Kelam Permai Memiliki Potensi Lahan Pertanian Padi Sawah

oleh
oleh

SINTANG, SKR.COM – Kecamatan Kelam Permai, Kabupaten Sintang, memiliki potensi lahan pertanian padi sawah yang cukup besar. Berdasarkan data dari Dinas Pertanian dan Perkebunan Kabupaten Sintang melalui Balai Penyuluh Pertanian (BPP) Kecamatan Kelam Permai, luas lahan potensial untuk budidaya padi sawah di empat desa mencapai 491 hektare.

Camat Kelam Permai, Kusmara Amijaya, mengungkapkan rincian data tersebut dalam keterangannya kepada media baru-baru ini.

“Desa Kebong memiliki lahan potensial seluas 82 hektare, Desa Kelam Sejahtera 33 hektare, Desa Merpak 151 hektare, dan Desa Ensaid Panjang 125 hektare. Totalnya mencapai 491 hektare, yang merupakan angka cukup signifikan untuk mendukung ketahanan pangan di wilayah kami,” jelas Kusmara.

Ia juga mengenang keberhasilan panen raya di Desa Kebong beberapa waktu lalu yang turut mendapat perhatian nasional.

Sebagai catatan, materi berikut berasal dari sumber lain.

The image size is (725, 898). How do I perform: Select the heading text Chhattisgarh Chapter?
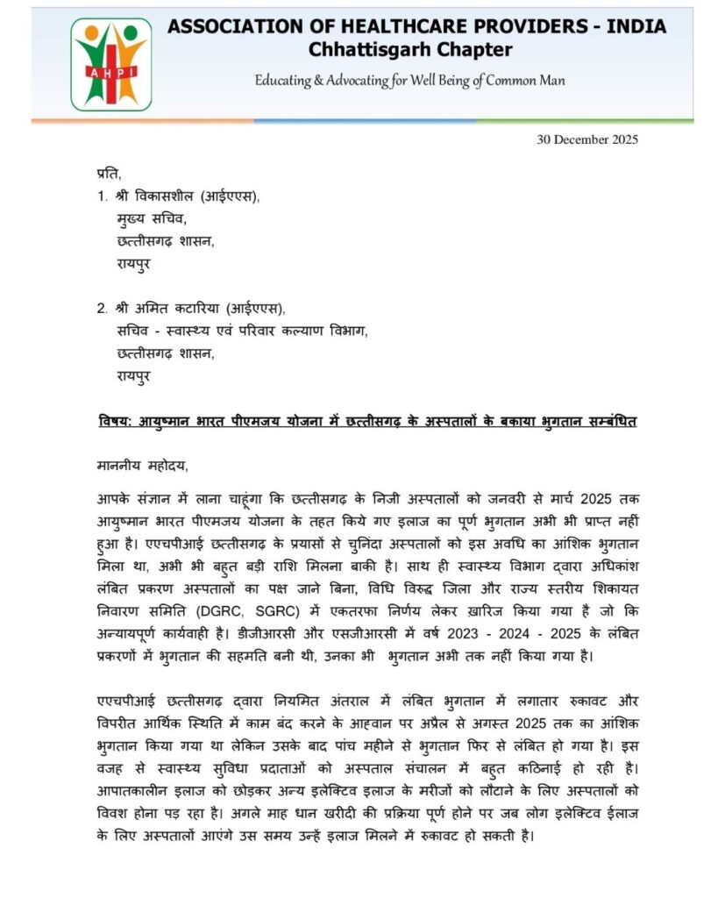coord(410,50)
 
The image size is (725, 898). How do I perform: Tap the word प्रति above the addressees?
coord(107,174)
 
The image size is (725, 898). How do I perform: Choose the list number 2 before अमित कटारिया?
coord(101,309)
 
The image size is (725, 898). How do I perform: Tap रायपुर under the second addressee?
coord(132,377)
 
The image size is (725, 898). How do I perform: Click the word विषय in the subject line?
coord(114,422)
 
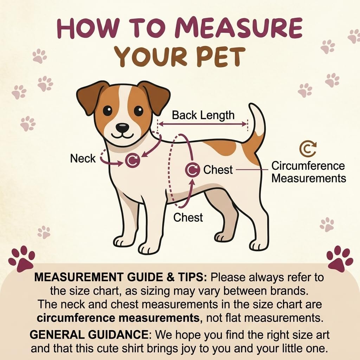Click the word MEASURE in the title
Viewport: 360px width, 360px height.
tap(238, 28)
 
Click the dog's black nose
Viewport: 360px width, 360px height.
tap(122, 127)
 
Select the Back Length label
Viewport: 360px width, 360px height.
tap(203, 115)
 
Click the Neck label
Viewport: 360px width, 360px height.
tap(83, 159)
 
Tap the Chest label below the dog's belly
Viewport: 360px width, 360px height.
tap(188, 217)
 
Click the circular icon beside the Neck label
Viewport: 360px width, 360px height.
tap(133, 160)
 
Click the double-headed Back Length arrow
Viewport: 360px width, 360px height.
tap(202, 124)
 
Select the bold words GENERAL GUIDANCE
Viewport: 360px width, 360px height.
tap(89, 335)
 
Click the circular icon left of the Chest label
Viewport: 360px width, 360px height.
tap(192, 170)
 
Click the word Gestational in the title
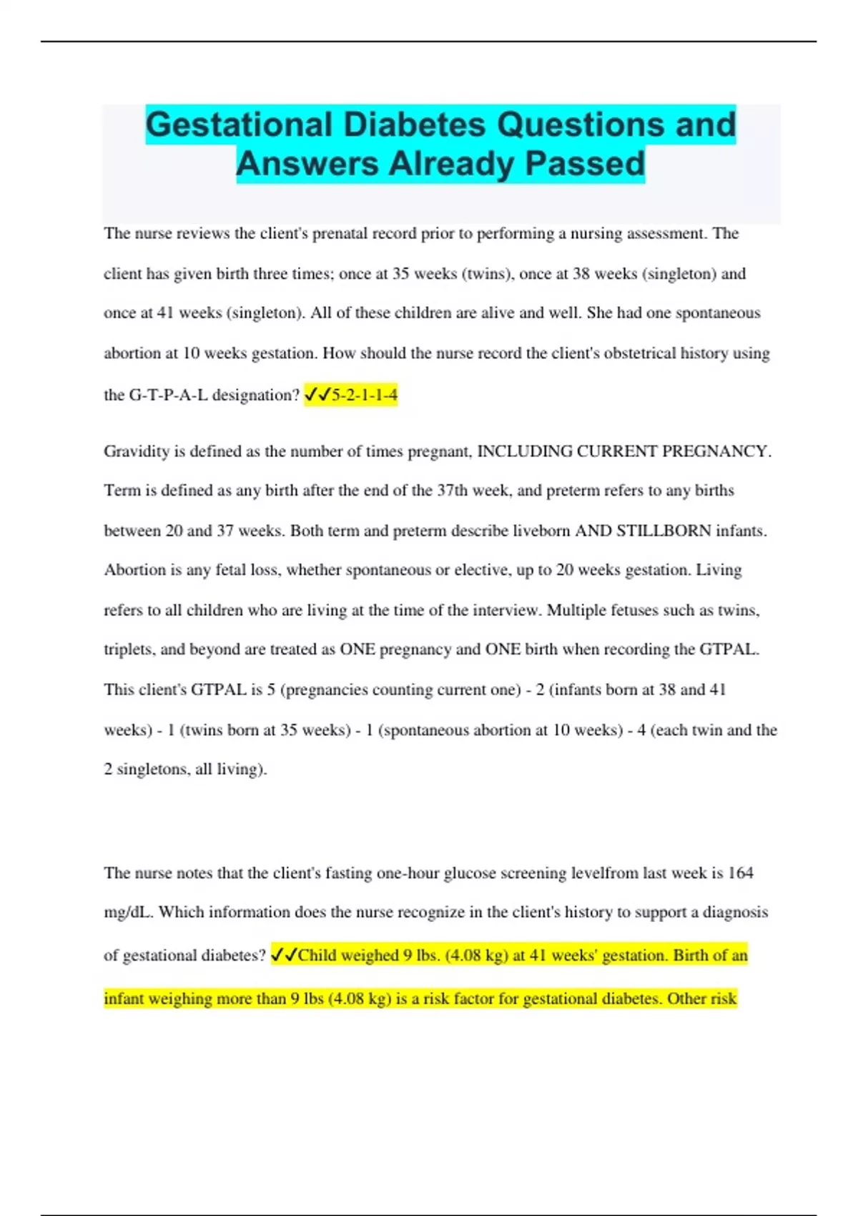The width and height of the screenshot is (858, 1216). [x=239, y=124]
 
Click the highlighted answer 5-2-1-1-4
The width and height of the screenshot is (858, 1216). [x=365, y=395]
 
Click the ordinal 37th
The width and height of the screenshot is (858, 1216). [x=452, y=491]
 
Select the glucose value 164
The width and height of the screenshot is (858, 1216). [x=740, y=873]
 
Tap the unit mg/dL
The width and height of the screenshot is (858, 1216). [x=128, y=913]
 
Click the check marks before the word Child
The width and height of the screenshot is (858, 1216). [x=284, y=956]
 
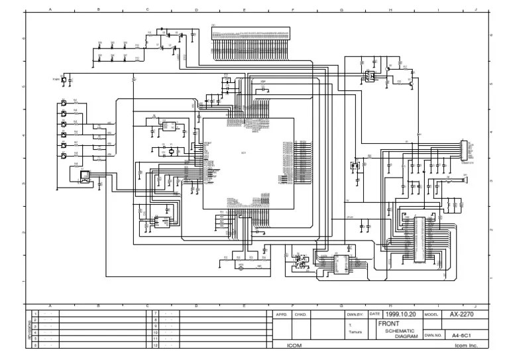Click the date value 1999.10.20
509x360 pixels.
coord(401,314)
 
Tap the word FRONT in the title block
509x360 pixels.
coord(388,324)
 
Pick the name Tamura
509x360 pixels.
coord(355,333)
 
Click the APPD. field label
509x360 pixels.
coord(280,314)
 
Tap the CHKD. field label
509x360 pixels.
coord(300,314)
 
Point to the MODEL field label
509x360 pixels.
coord(431,314)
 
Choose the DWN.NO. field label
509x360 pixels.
coord(433,335)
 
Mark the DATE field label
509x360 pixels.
coord(374,314)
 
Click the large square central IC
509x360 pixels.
coord(249,162)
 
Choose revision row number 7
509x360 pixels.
coord(155,312)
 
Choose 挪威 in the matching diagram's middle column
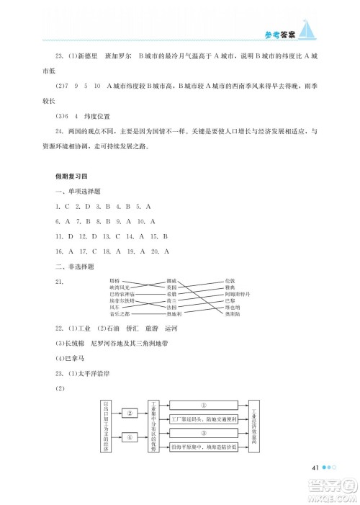click(171, 280)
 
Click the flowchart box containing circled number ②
click(130, 414)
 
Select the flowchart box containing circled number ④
click(130, 437)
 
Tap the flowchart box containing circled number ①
click(203, 405)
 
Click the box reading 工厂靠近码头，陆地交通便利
click(203, 419)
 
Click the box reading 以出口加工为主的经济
click(107, 425)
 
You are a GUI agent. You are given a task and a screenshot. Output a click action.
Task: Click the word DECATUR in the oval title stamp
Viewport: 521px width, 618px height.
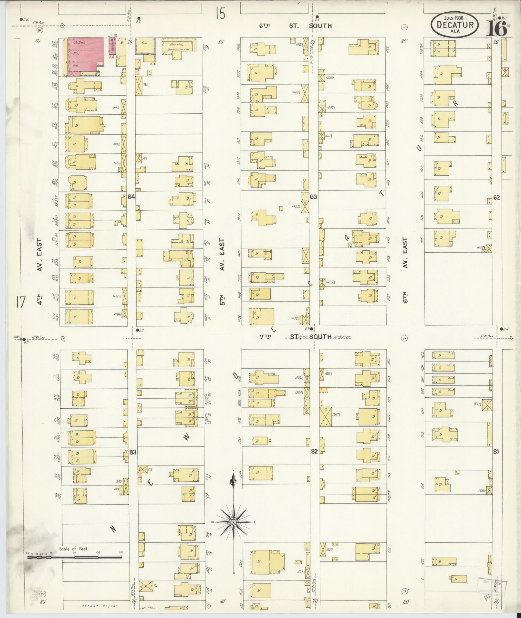click(x=455, y=25)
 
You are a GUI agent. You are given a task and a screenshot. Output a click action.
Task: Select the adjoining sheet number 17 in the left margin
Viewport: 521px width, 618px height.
click(x=20, y=303)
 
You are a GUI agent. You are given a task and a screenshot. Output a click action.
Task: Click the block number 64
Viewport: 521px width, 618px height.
click(x=131, y=196)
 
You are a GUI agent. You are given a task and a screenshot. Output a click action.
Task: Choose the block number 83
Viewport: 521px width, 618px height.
click(x=132, y=452)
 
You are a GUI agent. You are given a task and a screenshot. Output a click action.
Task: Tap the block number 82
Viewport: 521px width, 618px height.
click(x=314, y=451)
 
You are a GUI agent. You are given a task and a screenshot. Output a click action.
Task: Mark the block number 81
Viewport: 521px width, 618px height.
click(x=496, y=451)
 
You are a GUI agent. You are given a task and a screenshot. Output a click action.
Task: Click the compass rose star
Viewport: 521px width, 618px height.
click(x=233, y=522)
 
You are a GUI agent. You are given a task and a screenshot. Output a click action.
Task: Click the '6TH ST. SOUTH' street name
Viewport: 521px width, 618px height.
click(x=296, y=26)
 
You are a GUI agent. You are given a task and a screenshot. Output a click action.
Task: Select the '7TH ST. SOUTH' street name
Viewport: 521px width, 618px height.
click(x=296, y=337)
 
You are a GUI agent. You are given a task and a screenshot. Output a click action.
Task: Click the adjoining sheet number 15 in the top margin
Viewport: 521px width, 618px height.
click(x=220, y=14)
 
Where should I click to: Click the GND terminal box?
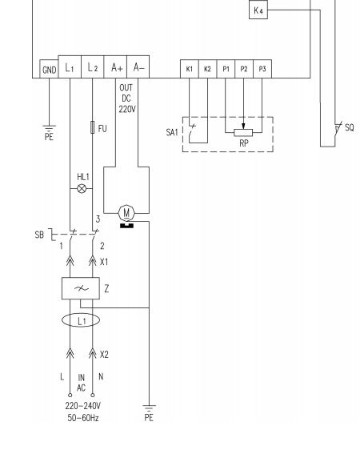pyautogui.click(x=49, y=69)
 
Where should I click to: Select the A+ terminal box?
pyautogui.click(x=115, y=67)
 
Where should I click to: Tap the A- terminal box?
pyautogui.click(x=138, y=67)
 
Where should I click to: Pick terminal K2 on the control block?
pyautogui.click(x=208, y=69)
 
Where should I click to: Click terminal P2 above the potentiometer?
pyautogui.click(x=244, y=69)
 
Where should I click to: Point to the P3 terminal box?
pyautogui.click(x=262, y=69)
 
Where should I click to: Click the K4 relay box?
pyautogui.click(x=258, y=10)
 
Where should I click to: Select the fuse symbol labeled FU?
pyautogui.click(x=92, y=127)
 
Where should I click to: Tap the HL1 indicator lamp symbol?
pyautogui.click(x=82, y=188)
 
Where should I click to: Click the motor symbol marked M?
pyautogui.click(x=126, y=213)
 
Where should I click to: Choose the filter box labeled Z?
pyautogui.click(x=81, y=288)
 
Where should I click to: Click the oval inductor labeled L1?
pyautogui.click(x=81, y=320)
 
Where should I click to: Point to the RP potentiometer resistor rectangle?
pyautogui.click(x=243, y=133)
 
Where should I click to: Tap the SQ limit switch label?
pyautogui.click(x=350, y=128)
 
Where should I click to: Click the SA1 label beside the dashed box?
pyautogui.click(x=172, y=132)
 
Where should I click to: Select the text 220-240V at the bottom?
pyautogui.click(x=83, y=406)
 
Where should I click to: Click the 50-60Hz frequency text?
pyautogui.click(x=83, y=418)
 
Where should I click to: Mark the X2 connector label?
pyautogui.click(x=104, y=355)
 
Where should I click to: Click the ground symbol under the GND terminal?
pyautogui.click(x=49, y=129)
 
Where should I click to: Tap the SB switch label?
pyautogui.click(x=39, y=235)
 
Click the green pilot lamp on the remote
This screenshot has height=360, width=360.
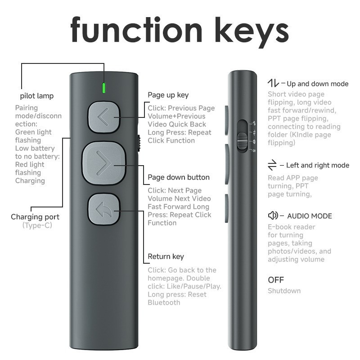point(104,88)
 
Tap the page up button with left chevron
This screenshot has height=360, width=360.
point(104,117)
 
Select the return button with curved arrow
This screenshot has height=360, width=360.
point(104,209)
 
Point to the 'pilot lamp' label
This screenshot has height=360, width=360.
point(37,96)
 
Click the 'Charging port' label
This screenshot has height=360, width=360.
point(35,217)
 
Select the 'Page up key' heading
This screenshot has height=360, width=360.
point(168,95)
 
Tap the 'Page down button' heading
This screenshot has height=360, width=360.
point(179,177)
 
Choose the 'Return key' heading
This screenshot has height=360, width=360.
point(166,256)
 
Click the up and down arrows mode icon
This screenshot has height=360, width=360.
point(273,83)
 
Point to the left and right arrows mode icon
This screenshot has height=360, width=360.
point(272,165)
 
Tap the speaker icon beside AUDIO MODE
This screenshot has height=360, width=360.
point(273,216)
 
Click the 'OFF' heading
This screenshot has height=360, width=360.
point(276,280)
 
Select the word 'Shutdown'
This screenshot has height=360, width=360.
point(284,291)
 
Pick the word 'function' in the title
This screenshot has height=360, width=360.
point(136,30)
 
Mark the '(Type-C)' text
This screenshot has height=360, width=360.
point(37,225)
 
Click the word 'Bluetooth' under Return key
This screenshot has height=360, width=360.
point(164,302)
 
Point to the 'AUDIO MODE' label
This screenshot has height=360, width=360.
point(310,216)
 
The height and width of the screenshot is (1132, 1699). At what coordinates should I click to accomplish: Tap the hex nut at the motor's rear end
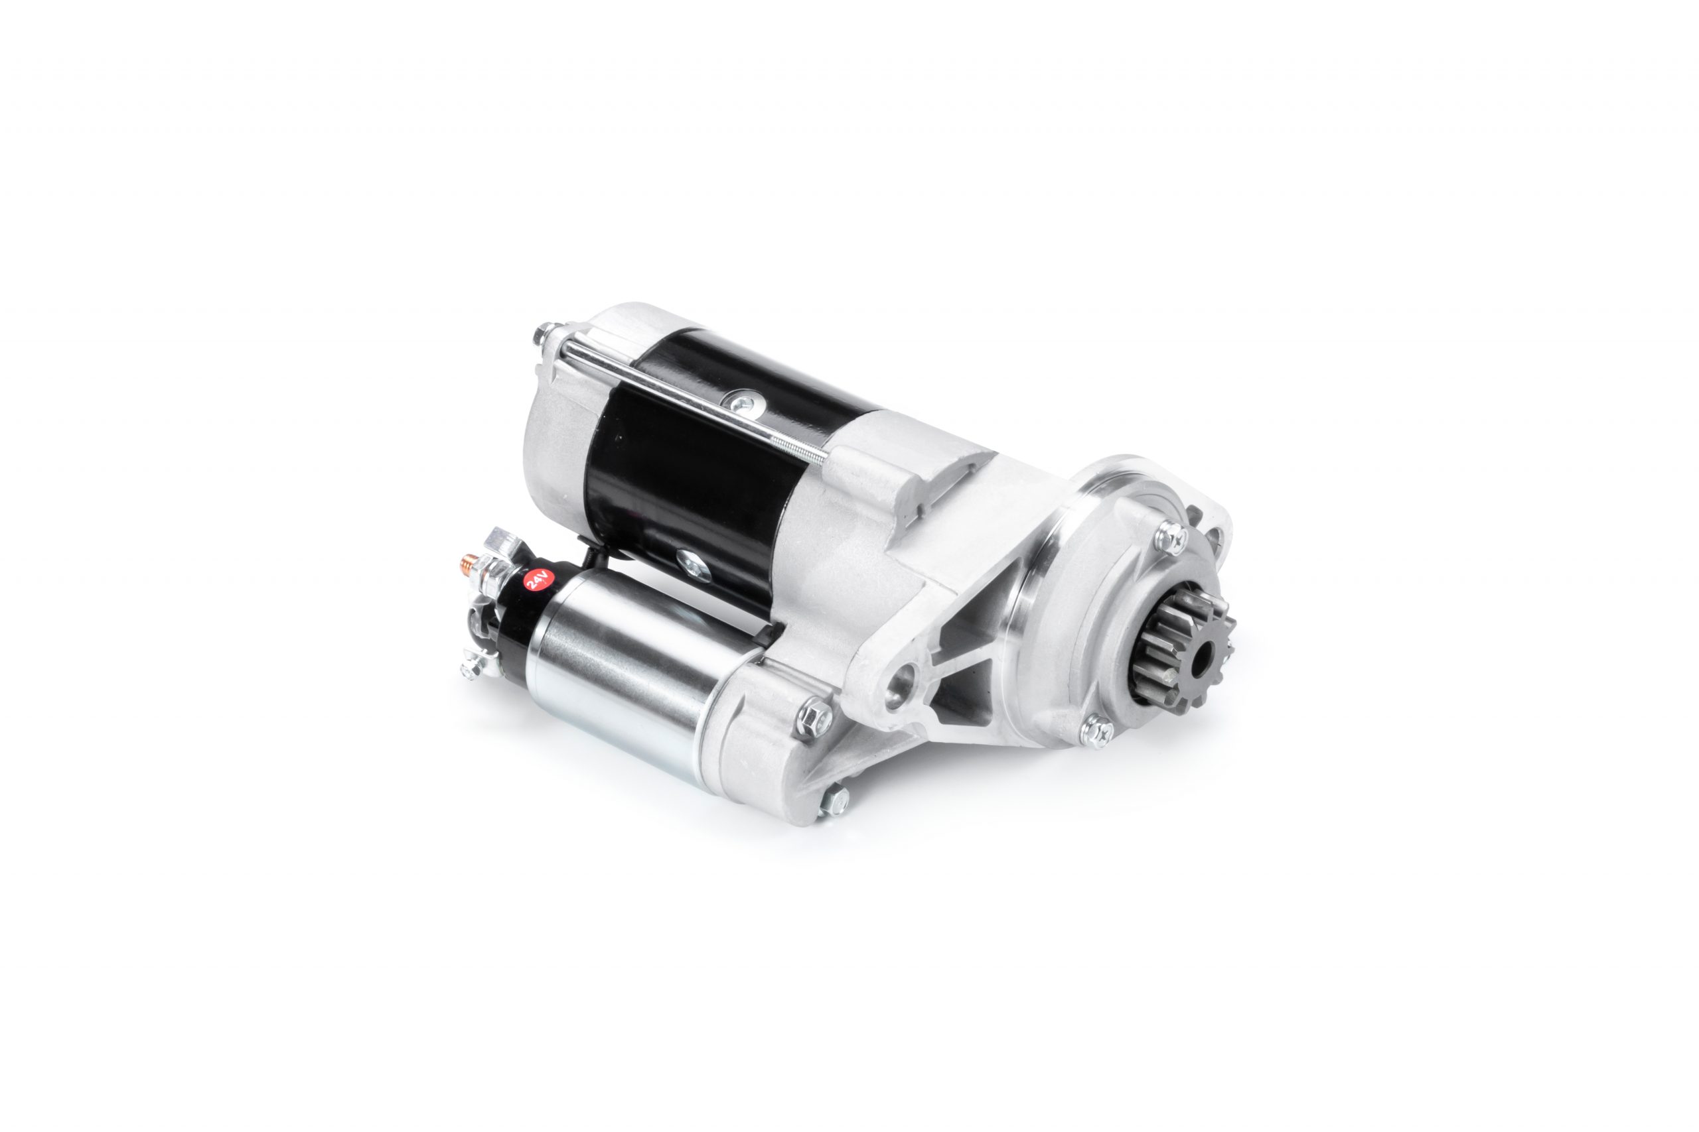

“Panen perdana saat itu dihadiri secara virtual oleh Bapak Presiden. Ini menjadi bukti bahwa sektor pertanian di Kecamatan Kelam Permai mendapat perhatian di tingkat nasional,” tambahnya.

Keberhasilan panen tersebut, menurutnya, mencerminkan potensi produktivitas lahan pertanian di wilayah itu. Namun, Kusmara mengakui bahwa data produksi riil dari seluruh lahan tersebut masih dalam proses pengumpulan.

“Untuk angka produksi padi, kami masih menunggu data yang lebih lengkap dan akurat dari BPP,” ujarnya. Ia menekankan bahwa data tersebut penting sebagai dasar perencanaan dan pengembangan pertanian ke depan.

Pemerintah Kecamatan Kelam Permai, lanjut Kusmara, berkomitmen mengoptimalkan potensi lahan padi sawah melalui peningkatan akses teknologi pertanian, penyediaan sarana dan prasarana, serta pelatihan dan pendampingan bagi petani.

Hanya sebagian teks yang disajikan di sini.